◆ EXCERPT TO READ ◆
- - -

And, not holding our breaths of course, in early 2022 we hope to see some more opening up of New Zealand’s borders to the world in a manner similar to the British green/amber/red light system. I read some of the British rules, they are quite complicated. If you come from a country where they normally stand on one foot you can enter the UK through the purple lane, unless you were standing on two feet when you got on the plane in which case you will need to enter in groups of five. Just kidding, mostly.
In our future, more open state, people arriving from countries deemed low risk won’t have to quarantine when entering New Zealand (though they will be subject to COVID testing requirements), just like the travel bubbles we have already tested. It seems that this aspect of relatively free travel will be more dependent on the rest of the world than on New Zealand, as the number of countries we currently deem low risk appears to be one (Rarotonga) – Australia is no longer one of our best friends. Hopefully some other countries manage to become relatively risk free soon so we might be able to visit them. Britain doesn’t have too many countries in the green category that are not classified as likely to move to amber – apart from a few islands in the Caribbean and New Zealand, the UK only lists Australia, Bulgaria, Brunei, Hong Kong, Iceland and Singapore as relatively safe. Australia? Britain clearly has a different take on risk from New Zealand.
At the same time as our opening strategy is being proposed, we are also told that if a case of COVID-delta variant is found in New Zealand, we will go into lockdown within a few hours. That puts quite a dampener on travel even within New Zealand, if one thinks about it too hard. I get it – New South Wales has given us the example of what happens if you allow delta to spread through ‘weak’ lockdowns. You may well not be able to reel COVID back in and your elimination strategy goes ‘poof’. I also get why the New Zealand government is emphasising rapidity of vaccine rollout – its the only tool in the bag that will make any significant difference to suppressing rampant delta variant. Maybe we should be holding our breaths on the vaccine rollout, rather than for reopening.

- - -

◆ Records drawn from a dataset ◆
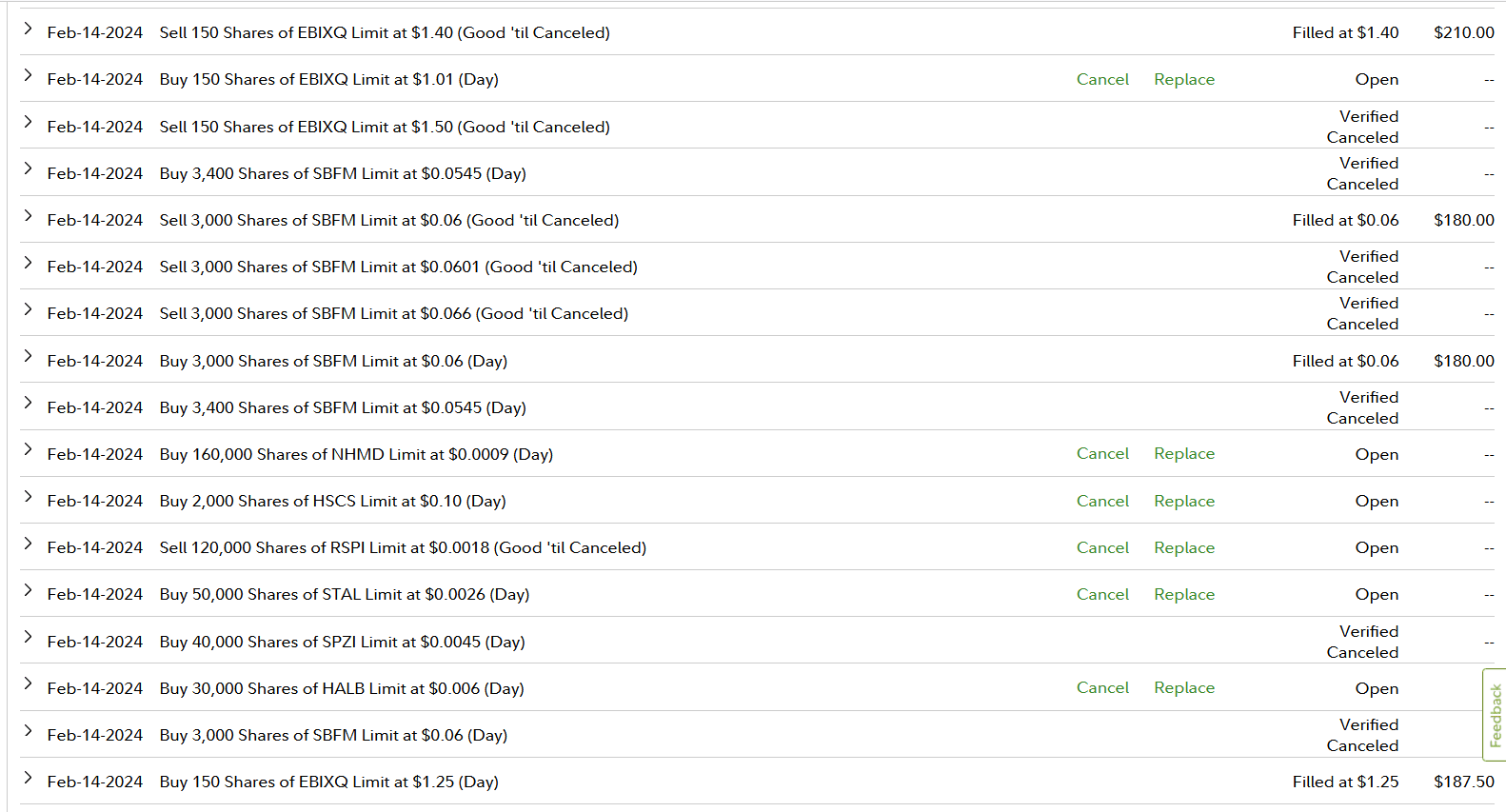Screen dimensions: 1506x812
Task: Expand the STAL 50,000 shares order
Action: click(28, 591)
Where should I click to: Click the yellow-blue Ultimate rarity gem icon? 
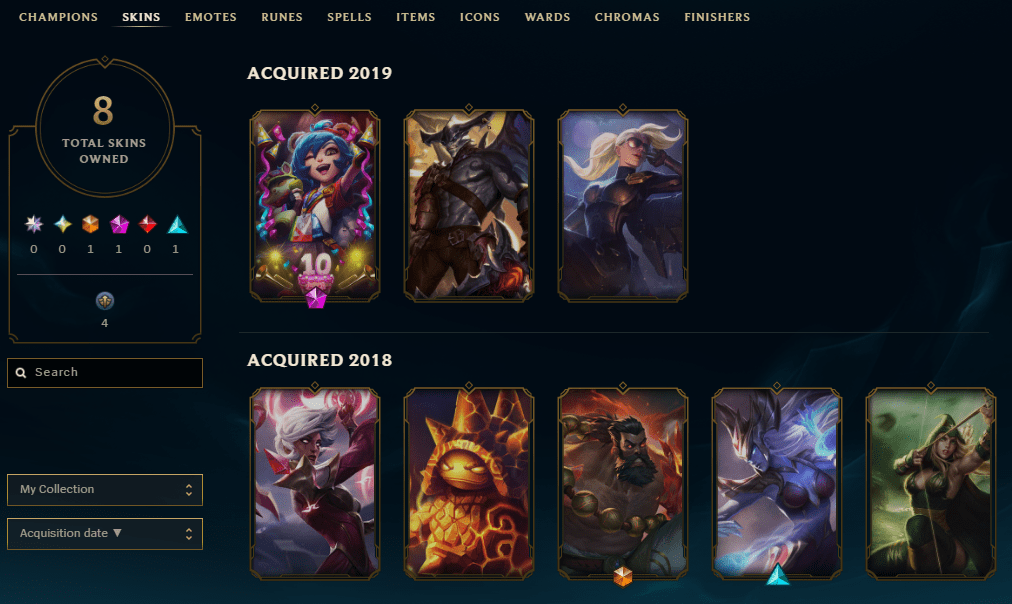point(63,224)
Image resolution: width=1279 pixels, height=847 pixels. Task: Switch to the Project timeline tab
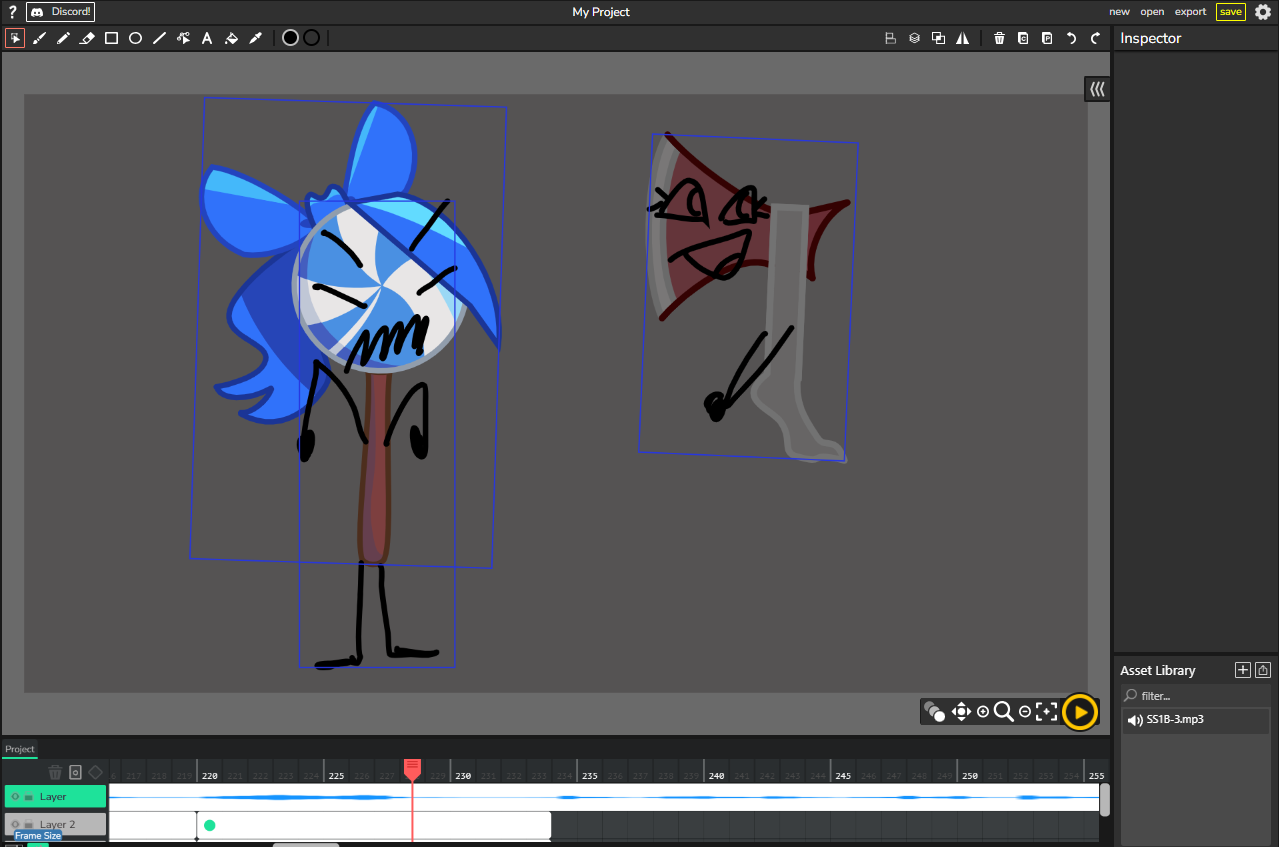19,749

- - -

◆ WHAT YOU HAVE TO DO ◆
Carry on the piece about New Zealand's border reopening from its last sentence. The data has no connection to the piece on New Zealand's border reopening.

◆ OUTPUT ◆
I think the main reason I feel like a bird in a gilded cage is plain old envy. We talked with Sarah in Cambridge, UK a few days ago and she said, “Guess where I am going for the weekend?” We guessed London, but it turned out to be Spain. Britain has gone from a situation in which we felt sorry for all the Brits who were endlessly locked down, to a situation where one might envy Britain’s relatively carefree situation with 70% of the country now vaccinated. I wrote about the strange hiatus in the rise of daily cases in the UK last week; that hiatus itself is now on pause and we can all continue to wait and watch to see what the cost of British Freedom Day might be. However, when you are on the cage-side of the bars, freedom starts to look good, no matter how disciplined your brain. How do you think that is going to affect sentiment in New Zealand as the rest of the world opens up, for better or worse?